------ EXCERPT PROVIDED ------
# Thread: Integral with square root

1. ## Integral with square root

Hi there,

I am new to the forums and would appreciate a little help on this problem

I have a homework problem that states the following:

You are not allowed to use a calculator. Just use logic. Show all work.

Using the properties of integrals prove that : ∫ √((x^4)+1)dx >= 26/3
Definite integral from 1 to 3 (3 being upper limit, 1 being lower)

2. Try this:

$\displaystyle \int_{1}^{3}\sqrt{x^{4}+1}\,dx\ge\int_{1}^{3}\sqrt {x^{4}}\,dx=...$

3. well what I did was make a U-Substitution

u = (x^4) + 1 ----> dx = du/4(x^3)

giving me (1/4x^3) ∫ u^(1/2) du

but from there i am lost. Using my ti-83 i found that the definite integral from 1 to 3 √((x^4)+1)dx = 8.98.... , which is greater than 26/3

I just dont know how I am messing up, after integrating this I get: (u^(3/2)) / (6(x^3))
------ SUPPLIED INFORMATION ------
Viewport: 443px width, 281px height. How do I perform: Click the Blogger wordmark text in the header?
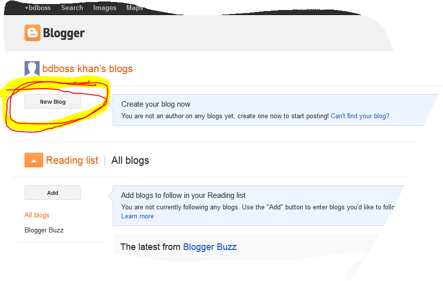64,34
------
• [SHORT TASK]
In the forum thread on the square-root integral, quote everything from "but from there" down to "(u^(3/2)) / (6(x^3))".

• [ANSWER TO THE PROBLEM]
but from there i am lost. Using my ti-83 i found that the definite integral from 1 to 3 √((x^4)+1)dx = 8.98.... , which is greater than 26/3

I just dont know how I am messing up, after integrating this I get: (u^(3/2)) / (6(x^3))